Foresto Mana : Rhyme of Aurora - Bab 12

11 1 0
                                    

Foresto Mana : Rhyme of Aurora

Bab 12

Cara Menanam Lobak

Arts berjalan di samping kanan gadis muda itu. Sesekali dia mencuri pandang ke wajah gadis di sampingnya. Memang sih, walaupun sudah dilihat dengan saksama, gadis itu memang seorang gadis desa biasa. Sangat berbeda dengan Ayu yang memiliki paras jelita dan cemerlang. Namun, berbeda dengan Rini yang bersikap ramah, gadis elf itu memberikan balasan sebaliknya, yaitu menunjukkan ketidaksukaannya kepada Arts.

Menurut Arts, Rini adalah gadis yang baik dan suka menolong tanpa pamrih. Dia bahkan rela akan memberikan sebagian pupuk yang dia miliki kepada Arts. Apa itu tidak baik namanya? Bahkan Arts yang sembrono juga tahu kebaikan orang.

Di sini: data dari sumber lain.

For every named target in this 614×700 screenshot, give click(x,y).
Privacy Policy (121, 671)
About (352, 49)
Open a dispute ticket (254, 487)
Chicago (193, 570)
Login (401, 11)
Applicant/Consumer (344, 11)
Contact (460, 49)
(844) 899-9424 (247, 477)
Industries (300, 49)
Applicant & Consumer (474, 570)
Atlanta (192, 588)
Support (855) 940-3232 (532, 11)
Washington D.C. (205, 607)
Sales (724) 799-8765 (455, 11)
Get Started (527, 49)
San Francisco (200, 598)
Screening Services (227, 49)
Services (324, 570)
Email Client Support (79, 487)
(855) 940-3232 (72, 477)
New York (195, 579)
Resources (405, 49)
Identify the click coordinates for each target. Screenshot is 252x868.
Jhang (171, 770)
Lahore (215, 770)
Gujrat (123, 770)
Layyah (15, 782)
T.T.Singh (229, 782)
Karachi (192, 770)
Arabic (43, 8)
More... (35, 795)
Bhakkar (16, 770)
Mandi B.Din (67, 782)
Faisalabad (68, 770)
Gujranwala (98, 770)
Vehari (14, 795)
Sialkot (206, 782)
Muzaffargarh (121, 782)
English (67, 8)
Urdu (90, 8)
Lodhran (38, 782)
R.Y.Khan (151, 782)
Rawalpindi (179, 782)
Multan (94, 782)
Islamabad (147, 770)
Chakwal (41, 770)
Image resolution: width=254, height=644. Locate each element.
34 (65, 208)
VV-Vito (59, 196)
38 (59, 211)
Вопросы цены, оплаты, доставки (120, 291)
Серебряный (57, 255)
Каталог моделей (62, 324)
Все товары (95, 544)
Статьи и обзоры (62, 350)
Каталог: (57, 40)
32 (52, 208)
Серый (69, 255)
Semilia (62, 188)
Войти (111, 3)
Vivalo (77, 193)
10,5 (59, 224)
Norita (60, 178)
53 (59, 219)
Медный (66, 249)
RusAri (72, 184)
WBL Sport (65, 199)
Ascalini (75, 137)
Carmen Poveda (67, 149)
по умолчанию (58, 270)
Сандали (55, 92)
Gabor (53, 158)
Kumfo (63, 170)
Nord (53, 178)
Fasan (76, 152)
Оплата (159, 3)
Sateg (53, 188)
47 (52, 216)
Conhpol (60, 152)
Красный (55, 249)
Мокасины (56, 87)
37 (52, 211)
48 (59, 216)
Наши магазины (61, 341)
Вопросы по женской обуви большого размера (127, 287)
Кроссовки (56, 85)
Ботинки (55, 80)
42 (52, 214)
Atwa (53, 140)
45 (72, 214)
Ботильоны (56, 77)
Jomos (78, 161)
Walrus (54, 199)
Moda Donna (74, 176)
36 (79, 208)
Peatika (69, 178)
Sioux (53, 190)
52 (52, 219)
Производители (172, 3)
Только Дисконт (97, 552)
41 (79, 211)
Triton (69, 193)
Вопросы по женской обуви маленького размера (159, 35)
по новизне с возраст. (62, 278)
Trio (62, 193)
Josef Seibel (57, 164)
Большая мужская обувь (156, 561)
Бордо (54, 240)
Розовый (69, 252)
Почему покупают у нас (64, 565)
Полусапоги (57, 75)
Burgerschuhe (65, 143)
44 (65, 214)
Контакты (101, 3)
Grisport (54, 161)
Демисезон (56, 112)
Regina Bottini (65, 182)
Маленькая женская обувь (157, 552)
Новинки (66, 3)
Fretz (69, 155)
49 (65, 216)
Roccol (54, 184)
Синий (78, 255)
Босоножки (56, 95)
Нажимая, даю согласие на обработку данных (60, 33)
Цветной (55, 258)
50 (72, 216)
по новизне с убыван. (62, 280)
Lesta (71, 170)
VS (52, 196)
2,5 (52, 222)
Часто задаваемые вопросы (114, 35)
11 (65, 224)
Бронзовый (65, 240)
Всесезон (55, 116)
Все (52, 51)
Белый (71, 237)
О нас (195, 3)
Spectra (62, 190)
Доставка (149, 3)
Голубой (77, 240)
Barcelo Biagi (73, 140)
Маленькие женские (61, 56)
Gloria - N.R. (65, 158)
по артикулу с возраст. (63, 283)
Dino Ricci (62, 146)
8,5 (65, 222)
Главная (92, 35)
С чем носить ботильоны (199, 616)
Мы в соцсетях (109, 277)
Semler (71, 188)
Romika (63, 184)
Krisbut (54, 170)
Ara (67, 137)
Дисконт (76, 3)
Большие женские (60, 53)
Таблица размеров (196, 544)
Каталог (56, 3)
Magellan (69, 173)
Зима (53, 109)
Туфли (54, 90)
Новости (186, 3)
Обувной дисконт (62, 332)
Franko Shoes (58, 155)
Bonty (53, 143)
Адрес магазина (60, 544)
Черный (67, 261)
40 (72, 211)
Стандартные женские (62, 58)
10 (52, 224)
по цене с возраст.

Mereka melangkahkan kaki mengikuti jalan tanah. Memang agak berbeda dengan jalanan di dalam desa yang terkadang tersusun atas batu-batuan, jalan ke arah dekat hutan memang dominan tanah. Meski begitu, tidak tampak kalau tanahnya jelek. Tanah jenis ini tidak akan becek meski digenangi air di masa hujan. Entah itu karena penyerapannya yang baik atau malah sebaliknya. Yang pasti, akibat saluran air di kiri kanannya, air dapat mengalir dengan bagus dan memang seperti itulah adanya.

Baru kali ini Arts bingung dan merasa canggung. Sebenarnya dia ingin bicara, apa pun itu, tetapi seolah mulutnya tidak mau diajak kompromi. Setiap pertanyaan yang hendak dia lontarkan terasa sulit untuk diucapkan. Selain itu, Arts juga tidak berjalan normal. Bisa dibilang dia seperti daun yang tertiup angin. Bergoyang ke sana kemari seolah tanpa massa. Mungkin juga dia seperti bulu angsa yang berada di angkasa.

Mungkin karena melihat hal itu yang membuat akhirnya Rini mengucapkan sebuah pertanyaan. "Kamu pernah melewati jalan ini?"

"E, maksudnya jalan ini bagaimana?" Arts melirik ke arah Rini.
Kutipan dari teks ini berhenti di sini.